Non sono pochi quelli che accusano papa Francesco di non aver preso le distanze dal presidente russo in modo netto fin dall’inizio della guerra. Secondo me, dimostrano di non aver compreso gli interventi e la posizione del Papa. Per capire è necessario tenere presenti due aspetti:
- il Papa è un pastore, per il quale non esistono buoni e cattivi, ossia persone che devono essere giudicate, ma persone che hanno bisogno di essere liberate dal male che li affligge. Nel caso concreto, è necessario fermare la guerra, promossa o subita, con tutti gli effetti che essa produce. Qui si addice perfettamente la definizione di chiesa, come ospedale da campo, coniata da papa Francesco fin dall’inizio del suo pontificato.

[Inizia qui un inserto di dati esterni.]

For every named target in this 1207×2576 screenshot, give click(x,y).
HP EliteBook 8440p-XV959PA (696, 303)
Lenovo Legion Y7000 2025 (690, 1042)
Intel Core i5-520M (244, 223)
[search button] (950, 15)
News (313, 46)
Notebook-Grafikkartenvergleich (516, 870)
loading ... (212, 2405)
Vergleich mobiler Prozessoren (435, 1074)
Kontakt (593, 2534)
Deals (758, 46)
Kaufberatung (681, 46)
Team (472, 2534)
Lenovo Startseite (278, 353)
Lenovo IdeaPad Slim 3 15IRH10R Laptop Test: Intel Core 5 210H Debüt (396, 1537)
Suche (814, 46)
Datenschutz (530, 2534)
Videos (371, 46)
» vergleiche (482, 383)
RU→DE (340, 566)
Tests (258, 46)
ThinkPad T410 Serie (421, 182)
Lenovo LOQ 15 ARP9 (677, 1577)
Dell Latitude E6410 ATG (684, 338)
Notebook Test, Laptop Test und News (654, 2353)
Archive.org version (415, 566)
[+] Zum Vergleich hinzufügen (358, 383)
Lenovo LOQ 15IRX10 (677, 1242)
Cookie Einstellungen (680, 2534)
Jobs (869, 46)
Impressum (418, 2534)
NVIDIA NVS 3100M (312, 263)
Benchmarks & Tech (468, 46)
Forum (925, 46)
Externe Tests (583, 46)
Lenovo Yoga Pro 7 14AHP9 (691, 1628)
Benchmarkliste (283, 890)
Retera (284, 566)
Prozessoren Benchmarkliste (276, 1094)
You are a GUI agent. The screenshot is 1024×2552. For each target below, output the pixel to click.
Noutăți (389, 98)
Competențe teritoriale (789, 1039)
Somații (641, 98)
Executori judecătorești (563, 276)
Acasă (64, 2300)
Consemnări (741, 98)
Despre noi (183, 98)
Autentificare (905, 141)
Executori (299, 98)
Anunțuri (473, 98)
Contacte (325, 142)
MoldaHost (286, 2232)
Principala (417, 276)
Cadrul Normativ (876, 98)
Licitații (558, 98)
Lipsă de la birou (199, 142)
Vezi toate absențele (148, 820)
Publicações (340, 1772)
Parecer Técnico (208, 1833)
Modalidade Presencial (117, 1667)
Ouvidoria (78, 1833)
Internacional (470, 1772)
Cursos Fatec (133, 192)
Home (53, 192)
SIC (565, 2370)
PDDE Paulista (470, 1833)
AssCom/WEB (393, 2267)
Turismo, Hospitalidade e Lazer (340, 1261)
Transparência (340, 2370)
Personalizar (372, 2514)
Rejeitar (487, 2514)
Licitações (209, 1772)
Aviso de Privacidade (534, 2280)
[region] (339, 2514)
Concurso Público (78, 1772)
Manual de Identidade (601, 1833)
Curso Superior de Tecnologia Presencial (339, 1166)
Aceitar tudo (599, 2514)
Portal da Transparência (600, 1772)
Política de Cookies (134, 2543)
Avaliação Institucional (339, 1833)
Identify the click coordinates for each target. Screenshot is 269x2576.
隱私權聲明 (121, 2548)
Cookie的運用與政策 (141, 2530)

- La guerra è un male che deve essere interrotto il più presto possibile e chi vi è estraneo deve fare il possibile per dividere i contendenti.
Il primo aspetto è stato sottolineato dal Papa stesso nel lungo colloquio telefonico con il Patriarca di Mosca, Kiril. In estrema sintesi, Francesco ha detto molto chiaramente a Kiril che il discorso di un Pastore deve rimanere svincolato dalla politica.Non può essere un discorso che divide i propri fedeli in gruppi contrapposti. I nazionalismi non dovrebbero mai dividere la Chiesa.
Il secondo aspetto è stato chiarito molto bene dall’arcivescovo Giovanni Ricchiuti, presidente di Pax Christi, in una intervista a Il Fatto Quotidiano, il 4 aprile scorso.
“Non c’è dubbio – dice il vescovo – che c’è un aggressore e un aggredito. Su questo non ci piove. Nessuno, men che meno il Pontefice e la Santa Sede, sta dicendo che Putin non sia l’aggressore e nessuno sta negando che Zelenskyi sia l’aggredito. Però tra i due popoli, tra i due capi di Stato, ci sarebbe voluta una forza di intermediazione o interposizione non violenta, non armata, anzi disarmante, nel dire all’uno fai tacere le armi e all’altro non rispondere con le armi. È come quando ci interponiamo tra due litiganti. Che cosa diciamo a chi ha prodotto la lite? Fermati, calma con le parole e non alzare le mani. E all’aggredito cosa diciamo? Calma, parliamo; ma certo non gli do l’arma, né della parola, né quella concreta. Io credo che questo sia ciò che manca oggi: la mediazione. L’Europa è già stata tagliata fuori. Politologi molto più esperti di me stanno parlando del fallimento dell’Europa che non è capace oggi di dire ai due belligeranti, riconoscendo le responsabilità dell’uno e dell’altro, fermatevi, mettiamoci attorno a un tavolino e ragionate. Vi aiutiamo a ragionare”.
Per monsignor Ricchiuti la posizione della Chiesa sulla pace è sempre stata coerente. Basta leggere la Pacem in terris di san Giovanni XXIII, la dottrina sociale della Chiesa cattolica e le varie posizioni dei pontefici di questi ultimi decenni, da san Paolo VI a san Giovanni Paolo II a Benedetto XVI. Certamente di fronte a una aggressione c’è il dirtto alla difesa. Le armi, però, non sono l’unica difesa possibile. Gandhi, molto ammirato e poco imitato, potrebbe insegnarci qualcosa. Oggi è tanto difficile pensare con la logica della pace – dice papa Francesco. Si dovrebbe ascoltare il desiderio di pace della gente, lavorare per porre le basi di un dialogo sempre più allargato, dovrebbero esserci conferenze internazionali per la pace, dove sia centrale il tema del disarmo, con lo sguardo rivolto alle generazioni che verranno.
La Chiesa, a tutti i livelli – anche nella nostra diocesi – mostra la sua vera natura, non quando ambisce ad esercitare un potere, ma quando è medicina che contribuisce a guarire le tante malattie presenti nella società e riesce ad essere un segno che rivela agli occhi miopi del nostro mondo il vero destino dell’uomo.